Records contained in a dataset
-=-=-=-=-
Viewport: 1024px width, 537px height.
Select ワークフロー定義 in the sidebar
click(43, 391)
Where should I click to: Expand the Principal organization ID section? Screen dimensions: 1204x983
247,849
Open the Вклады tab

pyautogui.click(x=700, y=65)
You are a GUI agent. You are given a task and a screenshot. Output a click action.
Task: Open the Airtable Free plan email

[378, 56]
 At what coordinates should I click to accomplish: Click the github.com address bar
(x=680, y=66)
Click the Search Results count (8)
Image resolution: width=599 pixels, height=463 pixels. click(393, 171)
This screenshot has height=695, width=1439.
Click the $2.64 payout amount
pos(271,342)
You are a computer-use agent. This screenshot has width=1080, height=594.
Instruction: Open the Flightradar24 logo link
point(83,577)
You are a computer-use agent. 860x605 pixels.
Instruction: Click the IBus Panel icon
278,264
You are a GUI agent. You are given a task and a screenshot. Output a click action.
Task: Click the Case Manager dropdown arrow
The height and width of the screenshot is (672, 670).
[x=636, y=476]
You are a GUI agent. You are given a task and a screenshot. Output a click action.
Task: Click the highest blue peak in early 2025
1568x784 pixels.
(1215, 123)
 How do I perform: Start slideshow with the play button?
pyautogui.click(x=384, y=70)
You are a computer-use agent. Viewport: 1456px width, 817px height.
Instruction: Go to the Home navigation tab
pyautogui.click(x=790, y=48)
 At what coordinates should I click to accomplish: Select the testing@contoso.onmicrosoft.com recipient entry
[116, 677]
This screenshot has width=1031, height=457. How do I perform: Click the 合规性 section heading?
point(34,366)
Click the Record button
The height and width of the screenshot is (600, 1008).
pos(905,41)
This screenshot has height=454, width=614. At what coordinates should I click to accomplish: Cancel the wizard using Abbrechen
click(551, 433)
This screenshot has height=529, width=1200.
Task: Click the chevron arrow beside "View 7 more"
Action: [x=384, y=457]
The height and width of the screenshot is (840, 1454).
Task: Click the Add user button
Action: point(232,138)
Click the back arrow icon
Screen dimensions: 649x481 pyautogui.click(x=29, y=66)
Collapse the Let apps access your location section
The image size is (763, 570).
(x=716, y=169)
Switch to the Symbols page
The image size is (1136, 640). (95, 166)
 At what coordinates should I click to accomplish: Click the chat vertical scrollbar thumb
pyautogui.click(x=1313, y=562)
-=-=-=-=-
Please reproduce the material starting with the line with "Where should I" and going on through the line with "pyautogui.click(x=790, y=48)", substituting "Goal" for "Instruction" and leaving everything else unchanged.

**IN RESPONSE:**
Where should I click to: Expand the Principal organization ID section? Screen dimensions: 1204x983
247,849
Open the Вклады tab

pyautogui.click(x=700, y=65)
You are a GUI agent. You are given a task and a screenshot. Output a click action.
Task: Open the Airtable Free plan email

[378, 56]
 At what coordinates should I click to accomplish: Click the github.com address bar
(x=680, y=66)
Click the Search Results count (8)
Image resolution: width=599 pixels, height=463 pixels. click(393, 171)
This screenshot has height=695, width=1439.
Click the $2.64 payout amount
pos(271,342)
You are a computer-use agent. This screenshot has width=1080, height=594.
Goal: Open the Flightradar24 logo link
point(83,577)
You are a computer-use agent. 860x605 pixels.
Goal: Click the IBus Panel icon
278,264
You are a GUI agent. You are given a task and a screenshot. Output a click action.
Task: Click the Case Manager dropdown arrow
The height and width of the screenshot is (672, 670).
[x=636, y=476]
You are a GUI agent. You are given a task and a screenshot. Output a click action.
Task: Click the highest blue peak in early 2025
1568x784 pixels.
(1215, 123)
 How do I perform: Start slideshow with the play button?
pyautogui.click(x=384, y=70)
You are a computer-use agent. Viewport: 1456px width, 817px height.
Goal: Go to the Home navigation tab
pyautogui.click(x=790, y=48)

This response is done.